Does meritocracy really serve society?
The conventional wisdom is that the best and most intelligent people are taken aside and kept together so that they can be given the best education, resources and tools to further society. They cross pollinate amongst themselves and grow even more intelligent and wiser. They understand and appreciate the systems, are able to design solutions and provide a fair and just administration.
But the argument against meritocracy, based on empirical sociological evidence, is that
meritocracy creates homogeneity. This homogeneity often leads to uni-dimensional thinking. Highly intelligent people start thinking in the same way - thus if one person is stuck for answers, everybody gets stuck. The problem becomes unsolvable. Anyone coming out with a radically new idea will automatically be deemed as "nonsensical" or "mad" or simply "dreamer".
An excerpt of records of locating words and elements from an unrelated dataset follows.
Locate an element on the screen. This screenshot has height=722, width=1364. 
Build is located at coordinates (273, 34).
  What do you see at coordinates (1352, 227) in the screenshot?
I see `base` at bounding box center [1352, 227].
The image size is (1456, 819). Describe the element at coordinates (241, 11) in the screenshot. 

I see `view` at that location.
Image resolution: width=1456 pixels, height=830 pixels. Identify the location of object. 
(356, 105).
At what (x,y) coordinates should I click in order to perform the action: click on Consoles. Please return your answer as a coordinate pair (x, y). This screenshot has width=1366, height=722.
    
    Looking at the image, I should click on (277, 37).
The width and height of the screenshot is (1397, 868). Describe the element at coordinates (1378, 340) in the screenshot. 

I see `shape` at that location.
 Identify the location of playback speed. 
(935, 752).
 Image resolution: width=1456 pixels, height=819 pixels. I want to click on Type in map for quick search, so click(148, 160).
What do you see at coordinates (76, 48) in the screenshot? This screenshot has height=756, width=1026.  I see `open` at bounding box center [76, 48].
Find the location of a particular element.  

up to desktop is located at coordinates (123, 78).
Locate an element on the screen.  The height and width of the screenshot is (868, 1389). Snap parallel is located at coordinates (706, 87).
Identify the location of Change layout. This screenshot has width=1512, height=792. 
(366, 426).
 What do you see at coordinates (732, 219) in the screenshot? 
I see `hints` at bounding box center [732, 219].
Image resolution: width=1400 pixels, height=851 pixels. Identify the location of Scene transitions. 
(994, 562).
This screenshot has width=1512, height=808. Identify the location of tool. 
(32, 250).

Where this argument makes most impact is in selection of students for an educational program - take the best people and put them together or get diversity?
Martin Reuf, a Princeton sociologist, did this
interesting research on over 600 entrepreneurs. The main point that he makes is:
Business people with entropic networks were three times more innovative than people with predictable networks. Because they interacted with lots of different folks, they were exposed to a much wider range of ideas and “non-redundant information”. Instead of getting stuck in the rut of conformity – thinking the same tired thoughts as everyone else – they were able to invent startling new concepts.
Jonah Lehrer in Wired is
troubled:
There is something unsettling about Ruef’s data. We think of entrepreneurs, after all, as individuals. If someone has a brilliant idea for a new company, we assume that they are inherently more creative than the rest of us. This is why we idolize people like Bill Gates and Richard Branson and Oprah Winfrey. It’s also why we invest in the meritocracy: We believe that we can identify talent in isolation. But Ruef’s analysis suggests that this focus on the singular misses the real story of entrepreneurship. Unless we take our social circle into account – that collection of weak ties and remote acquaintances who feed us unfamiliar facts - we’re not going to really understand the nature of achievement. Behind every successful entrepreneur is a vast network.
In a way, strangers represent the unknown. Meeting strangers is an opportunity to widen your own view of the world. If you restrict yourself and stay among people of your own "interests", you will just end up being a dogmatic network spouting the same rubbish all the time.